De quel bonheur s’épanouissait le cœur de la jeune fille en songeant à l’immense pas fait par Even en si peu de temps !… Et quelle soudaine transformation autour d’elle, dans cette demeure où elle n’avait rencontré qu’indifférence et hostilité ! Aujourd’hui, une affection réelle et forte protégeait les orphelins ; les obstacles semblaient en partie aplanis et Alix murmurait une ardente action de grâces… Georgina était oubliée. Il paraissait impossible à la jeune fille qu’un malheur atteignît ses frères, maintenant que Dieu avait incliné vers eux le cœur de leur oncle…

Dix heures sonnaient lorsque Even se leva pour se retirer, en annonçant qu’il se rendait chez sa mère, afin de s’informer de ses nouvelles.
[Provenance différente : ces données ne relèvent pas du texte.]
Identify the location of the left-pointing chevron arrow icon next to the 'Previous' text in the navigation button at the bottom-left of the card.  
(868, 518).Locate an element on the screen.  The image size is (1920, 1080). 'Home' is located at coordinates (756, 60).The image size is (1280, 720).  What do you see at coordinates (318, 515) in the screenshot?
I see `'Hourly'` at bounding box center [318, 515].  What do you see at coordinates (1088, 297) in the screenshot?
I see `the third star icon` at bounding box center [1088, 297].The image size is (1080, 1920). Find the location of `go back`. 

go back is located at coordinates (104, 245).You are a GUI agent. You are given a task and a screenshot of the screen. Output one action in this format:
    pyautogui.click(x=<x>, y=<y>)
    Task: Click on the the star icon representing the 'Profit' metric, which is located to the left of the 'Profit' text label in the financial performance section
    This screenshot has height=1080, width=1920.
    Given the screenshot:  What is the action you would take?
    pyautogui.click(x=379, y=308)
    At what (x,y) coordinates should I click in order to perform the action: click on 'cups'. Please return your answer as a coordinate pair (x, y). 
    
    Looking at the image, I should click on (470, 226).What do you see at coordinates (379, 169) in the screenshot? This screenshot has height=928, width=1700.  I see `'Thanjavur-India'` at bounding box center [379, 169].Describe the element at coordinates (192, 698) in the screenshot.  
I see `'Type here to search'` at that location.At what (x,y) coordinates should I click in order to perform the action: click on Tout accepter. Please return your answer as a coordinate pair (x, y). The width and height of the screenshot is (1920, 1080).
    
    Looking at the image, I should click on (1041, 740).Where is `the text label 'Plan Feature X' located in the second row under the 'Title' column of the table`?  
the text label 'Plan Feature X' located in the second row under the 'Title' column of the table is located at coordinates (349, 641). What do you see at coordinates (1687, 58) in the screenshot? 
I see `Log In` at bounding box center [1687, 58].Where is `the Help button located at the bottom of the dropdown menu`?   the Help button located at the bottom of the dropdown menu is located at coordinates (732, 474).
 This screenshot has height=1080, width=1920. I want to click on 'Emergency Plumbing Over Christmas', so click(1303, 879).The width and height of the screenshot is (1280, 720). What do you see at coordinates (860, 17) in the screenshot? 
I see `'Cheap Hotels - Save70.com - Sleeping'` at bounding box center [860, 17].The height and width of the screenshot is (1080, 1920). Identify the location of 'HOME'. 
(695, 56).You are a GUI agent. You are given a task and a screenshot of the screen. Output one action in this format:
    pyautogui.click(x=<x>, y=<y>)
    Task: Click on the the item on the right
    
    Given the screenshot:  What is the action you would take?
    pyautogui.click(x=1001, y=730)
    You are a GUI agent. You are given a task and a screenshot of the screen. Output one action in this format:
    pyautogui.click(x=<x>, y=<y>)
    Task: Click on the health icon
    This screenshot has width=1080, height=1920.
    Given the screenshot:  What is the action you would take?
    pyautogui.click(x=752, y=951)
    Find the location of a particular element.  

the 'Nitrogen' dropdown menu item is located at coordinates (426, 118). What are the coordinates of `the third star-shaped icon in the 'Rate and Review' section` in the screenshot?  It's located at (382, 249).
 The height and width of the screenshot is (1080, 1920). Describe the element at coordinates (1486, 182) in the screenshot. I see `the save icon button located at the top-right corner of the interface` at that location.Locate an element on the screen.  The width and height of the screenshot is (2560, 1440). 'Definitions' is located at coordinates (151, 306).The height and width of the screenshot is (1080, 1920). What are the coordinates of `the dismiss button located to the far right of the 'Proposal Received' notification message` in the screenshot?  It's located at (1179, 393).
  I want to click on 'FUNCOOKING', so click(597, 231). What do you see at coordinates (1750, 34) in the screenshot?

— Je suis fort inquiet de ce refroidissement. Ma mère est devenue très fragile depuis que Georgina a imaginé de la priver d’air et d’exercice, sous prétexte de ne pas la fatiguer. Autrefois, elle faisait de grandes promenades… Si j’avais surveillé tout cela ! murmura-t-il d’un air sombre.

Il répondit au bonsoir des enfants, que miss Elson emmenait, et fit quelques pas vers la porte.

— Dites-moi, Alix, connaissez-vous ma cousine de Ker-Neven ? demanda-t-il tout à coup.